THE PROBLEM: Every line from the one containing "1370x713 pixels." to the end of the records below should be returned exactly; pictures are to be dropped.

RECORDS TO PROCESS:
>>>>

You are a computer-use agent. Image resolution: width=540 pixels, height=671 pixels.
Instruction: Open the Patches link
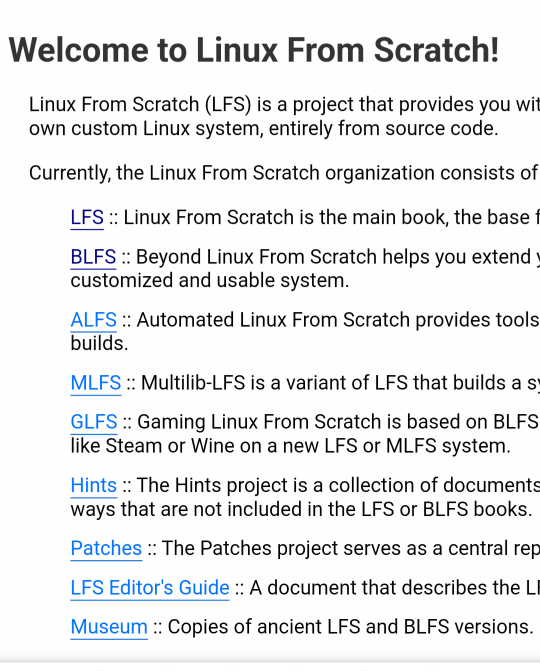pyautogui.click(x=106, y=548)
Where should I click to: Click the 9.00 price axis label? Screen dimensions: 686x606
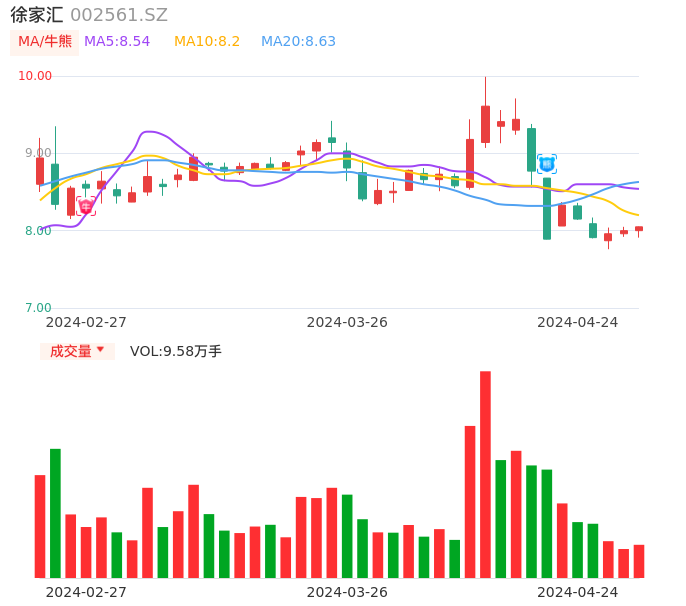[38, 153]
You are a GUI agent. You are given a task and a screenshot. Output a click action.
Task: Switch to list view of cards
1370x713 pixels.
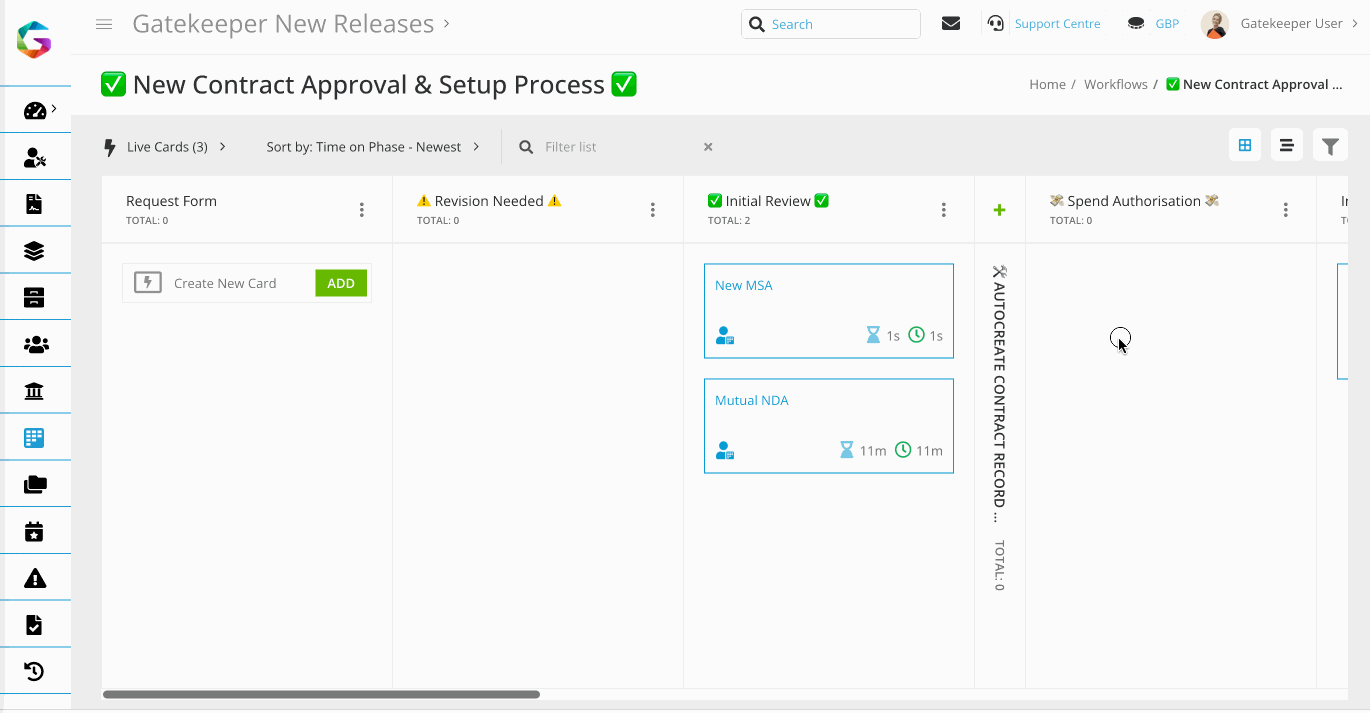(1286, 145)
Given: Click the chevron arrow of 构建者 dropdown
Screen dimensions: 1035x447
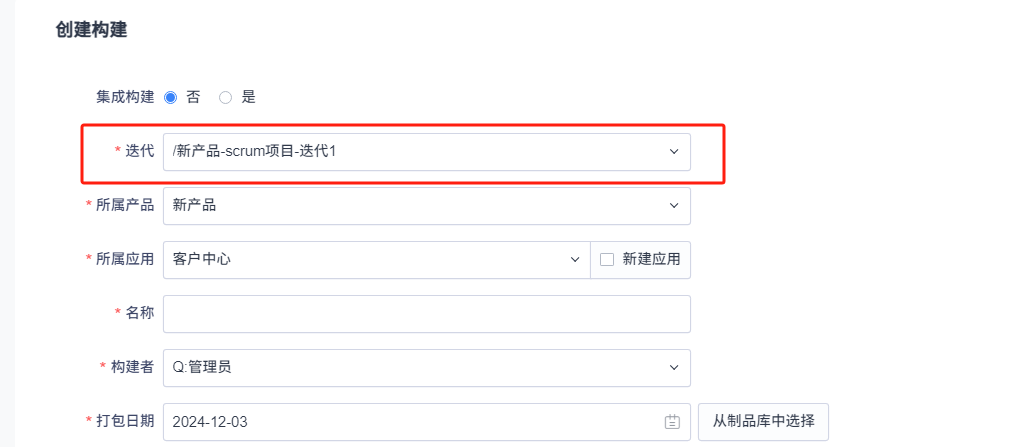Looking at the screenshot, I should [673, 368].
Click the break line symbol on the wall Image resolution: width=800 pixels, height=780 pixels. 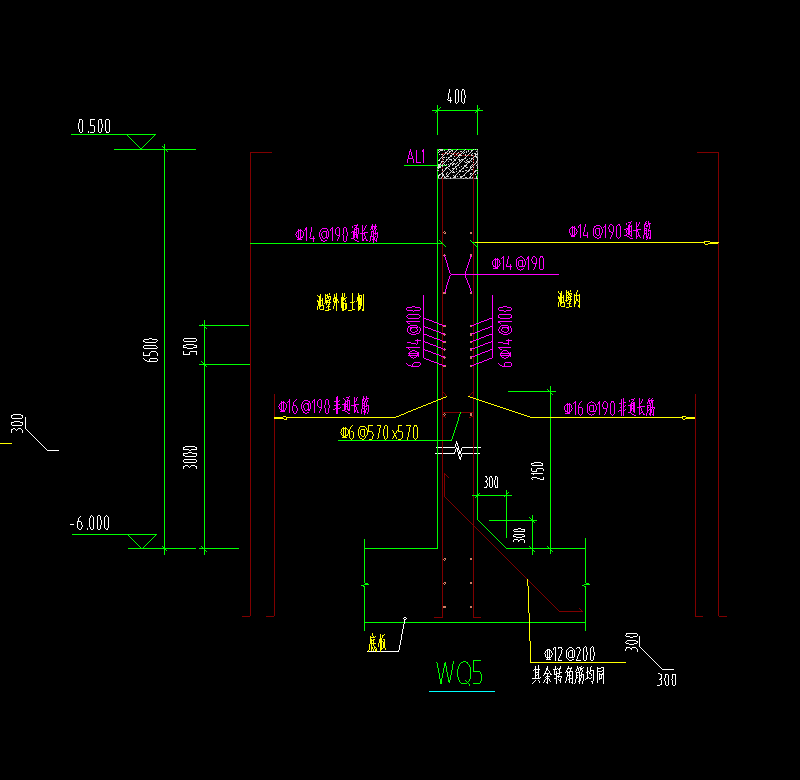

<<<<

TASK OUTPUT:
1370x713 pixels.
(1286, 145)
Given: Click the chevron arrow of 构建者 dropdown
Screen dimensions: 1035x447
Looking at the screenshot, I should [673, 368].
Click the break line symbol on the wall Image resolution: width=800 pixels, height=780 pixels. 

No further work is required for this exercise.